* _YOUR INSTRUCTIONS_
Answer these from the text on League Championship Series moments:
1. How many moments was there room for on the list?
2. What record and ERA did Pedro Martinez post in the regular season in which he won the American League Cy Young Award?
3. How many runs did the Phillies score in the eighth inning of Game 5 of the 1980 NLCS?

* _TEXT EXCERPT_

++++++++

The 2012 MLB playoffs' League Division Series are nearing their triumphant endings, so now is as good a time as any to take a look back at the greatest moments we've seen emerge from the next round of the playoffs, the League Championship Series.
Whittling the list down was no small task, and a strong case could be made to include a number of memorable moments that didn't make the cut.
There was only room for 25, so let's take a look at the most memorable of them all.
Boston's Pedro Martinez had his fair share of struggles against the New York Yankees, but in Game 3 of the 1999 ALCS, Pedro was in the pocket.
On the heels of an incredible regular season that saw him win the American League Cy Young Award with a 23-4 record and a 2.07 ERA, Pedro kept the Yankees at bay through seven innings of work, holding them to only four baserunners (two walks, two hits) and striking out 12 batters.
It would be the only game that Boston would win in the series, but it was a phenomenal performance by one of the most dominant pitchers the game has ever seen.
With the 1980 NLCS between the Houston Astros and Philadelphia Phillies tied at two games apiece, Game 5 would determine who survived to play another day.
After each of the previous three games wound up in extra innings, it was only fitting that this game would as well.
It didn't look like it would, as the Astros held a 5-2 lead with Nolan Ryan on the mound in the eighth inning, but the Phillies scored five runs to turn a deficit into a 7-5 lead heading into the bottom of the eighth inning.

++++++++

* _RAW DATA_
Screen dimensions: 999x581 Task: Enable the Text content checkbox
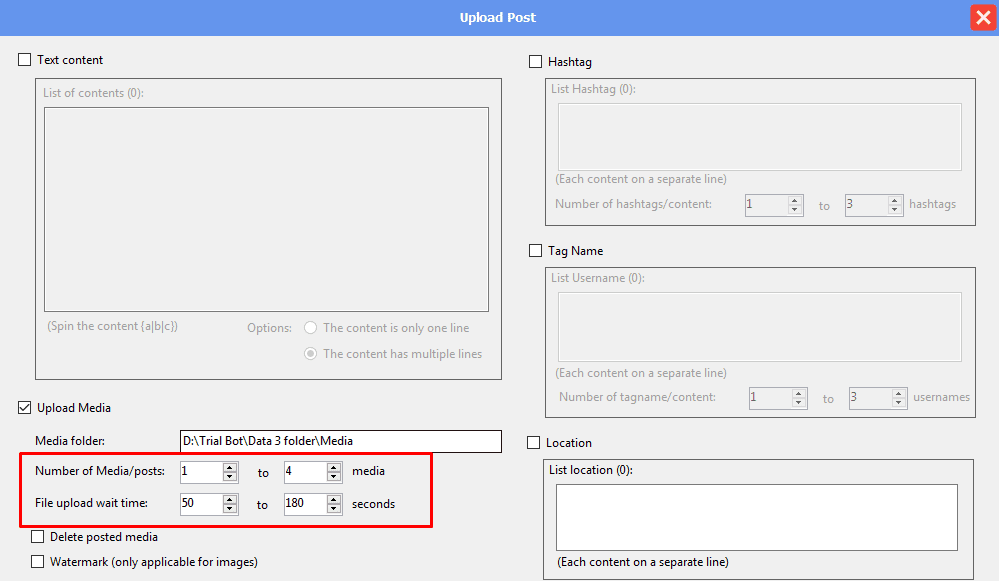pos(25,60)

++++++++

* _WORKED ANSWER_
1. 25
2. A 23-4 record and a 2.07 ERA
3. Five